Просительница начинает всхлипывать.
– А как тот с своей стороны, – продолжает спокойным тоном комиссар, – озлится, да приведет свидетелей, которые под присягой покажут, что его в тот день не только в церкви, а и в Москве не было, так вас за облыжное-то показание…
– Помилуйте, – прерывает просительница.
– Позвольте, дайте мне говорить… – останавливает комиссар. – Вы не бывали на Ваганьковском кладбище?
– Мой муж там схоронен.
– Стало быть, мимо острога проезжали. Неприятно ведь вам будет в остроге сидеть.
– Я правду говорю! Неужели за правду…
– А те святой крест и евангелие будут целовать, что вы неправду говорите! Полноте, возьмите пять рублей. Василий Иванович, возьмите с г-жи Клюевой подписку, что она дело прекращает миром. Вам напишут, а вы подпишите.
– Извольте, я подпишу, только пяти рублей не возьму… Бог с ним!
– Ну, как хотите!
Он был в своем квартале и прокурор, только в редких случаях, это когда считал себя оскорбленным кем-либо из купцов, обидевших его «праздничными» или иными установленными обычаем денежными взносами. Тут он являлся во всем величии своей власти: вызывал в квартал дворников, находил в колодцах у обывателей утопленных котят, отыскивал непрописанные паспорта; простой пьяный шум на фабрике принимал за буйство с сопротивлением властям, но по свидании с обвиняемым обывателем преследование прекращалось «по недостатку улик».
Он был и судебным следователем.
«Во исполнение приказания вашего высокоблагородия, производил следствие с прикомандированным чиновником (таким-то) об ограблении купца (такого-то) в Водосточном переулке, причем грабители, употребив насилие, скрылись, оставив на месте, по всему вероятию, принадлежащий им лом и огарок стеариновой свечки.
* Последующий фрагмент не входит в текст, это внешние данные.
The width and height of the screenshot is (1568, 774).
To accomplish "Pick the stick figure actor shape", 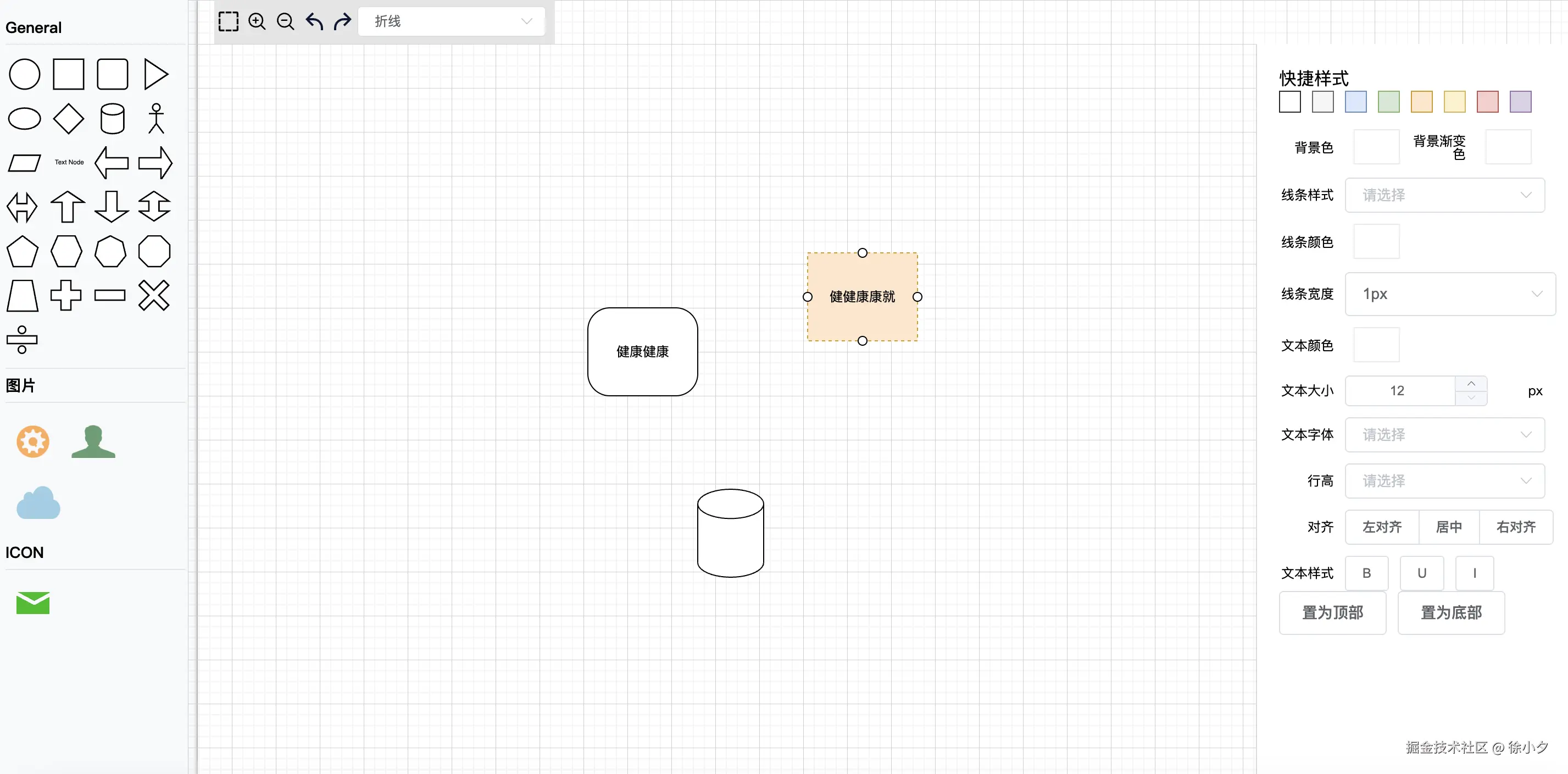I will click(156, 118).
То и надо полагать, названные грабители из Москвы бежали, ибо нахождение их в Москве, при опасности быть пойманными, при нашем совместном заключении, невозможно. Причем, по долгу присяги, не могу не отнестись с большою похвалою к полицейскому служителю Гаврилову, трое суток, несмотря на сырость и ветер, сидевшему на реке Яузе, под Полуярославским мостом, выслеживая злодеев».
Он был и защитник.
– Батюшка, ваше благородие, защити ты меня, отец родной, – голосит, валяясь в ногах у комиссара, старуха… – Все пропил…
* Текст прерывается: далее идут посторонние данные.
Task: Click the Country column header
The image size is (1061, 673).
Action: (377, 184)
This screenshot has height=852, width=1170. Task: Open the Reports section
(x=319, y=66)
– Кто пропил? – грозно вскрикивает Ермил Николаевич.
– Сын, батюшка, родной сын… Защити ты меня…
– Это ты? – обращается комиссар к молодому, щеголевато одетому мастеровому.
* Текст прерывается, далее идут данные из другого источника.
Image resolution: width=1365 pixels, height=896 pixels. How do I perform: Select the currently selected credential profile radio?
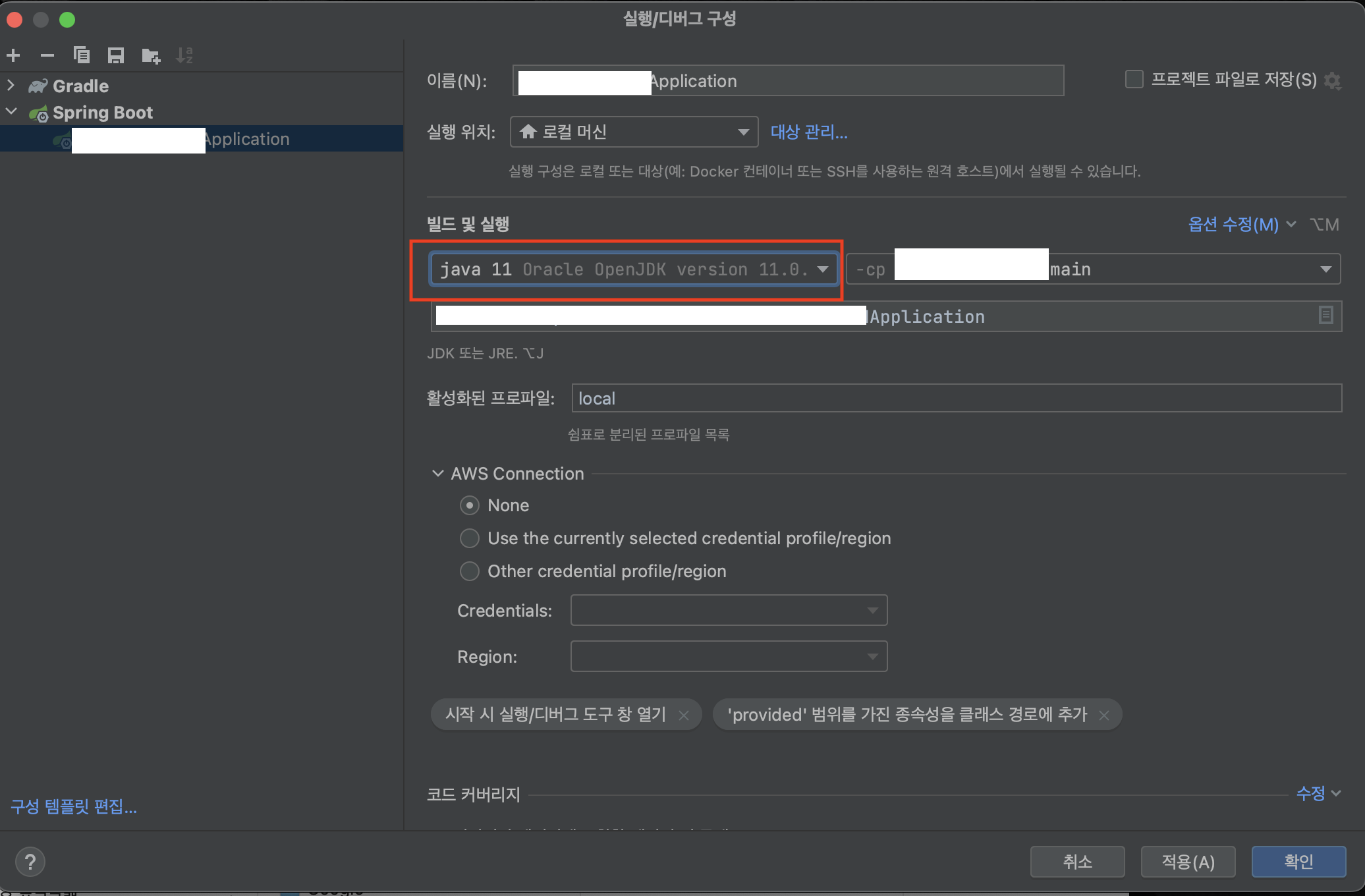[469, 538]
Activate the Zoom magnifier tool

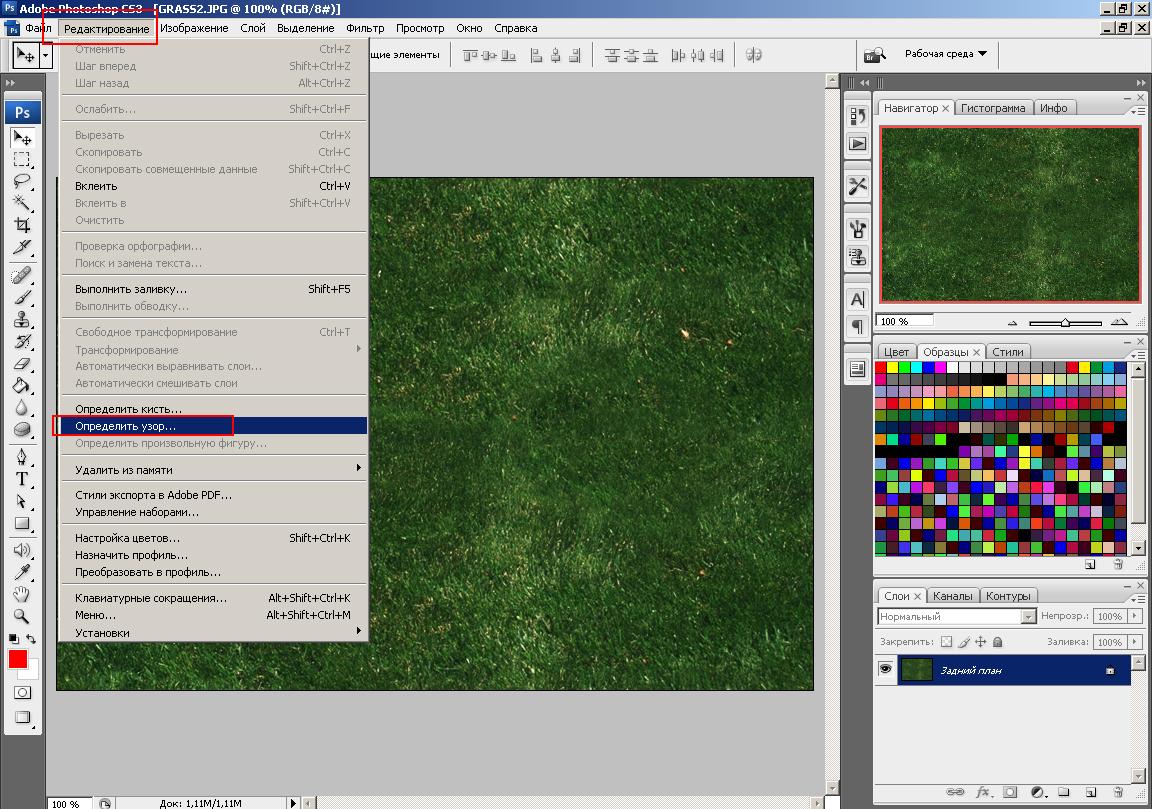[22, 616]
– Я, – отвечает нахально мастеровой.
– Ты кто такой?
– Цеховой кислощейного цеха.
– То-то у тебя и рожа-то кислая!.. Ты знаешь божью заповедь: «Чти отца твоего и матерь твою»?
Бац!
Цеховой летит в стену.
– Ты знаешь, что твоя мать носила тебя в своей утробе сорок недель?
– Зн…
Бац!
– Ваше благородие…
– Ступай с богом! На первый раз с тебя довольно. Василий Иванович, возьмите с него подписку, что впредь он будет оказывать матери сыновнее почтение.
Дел в то блаженное время, требующих психического анализа, юридических знаний, научной подготовки, не возникало. Все дела были компетенции комиссаров, квартальных надзирателей, в редких случаях частных приставов, а если дело восходило до обер-полицеймейстера и обращались в управу благочиния, то сейчас же переносились обвиняемыми на консультацию к Иверским воротам,[7]7
Иверские ворота – у Иверских ворот, пересекавших проезд между современными зданиями Музея В. И. Ленина и Исторического, находились здания присутственных мест.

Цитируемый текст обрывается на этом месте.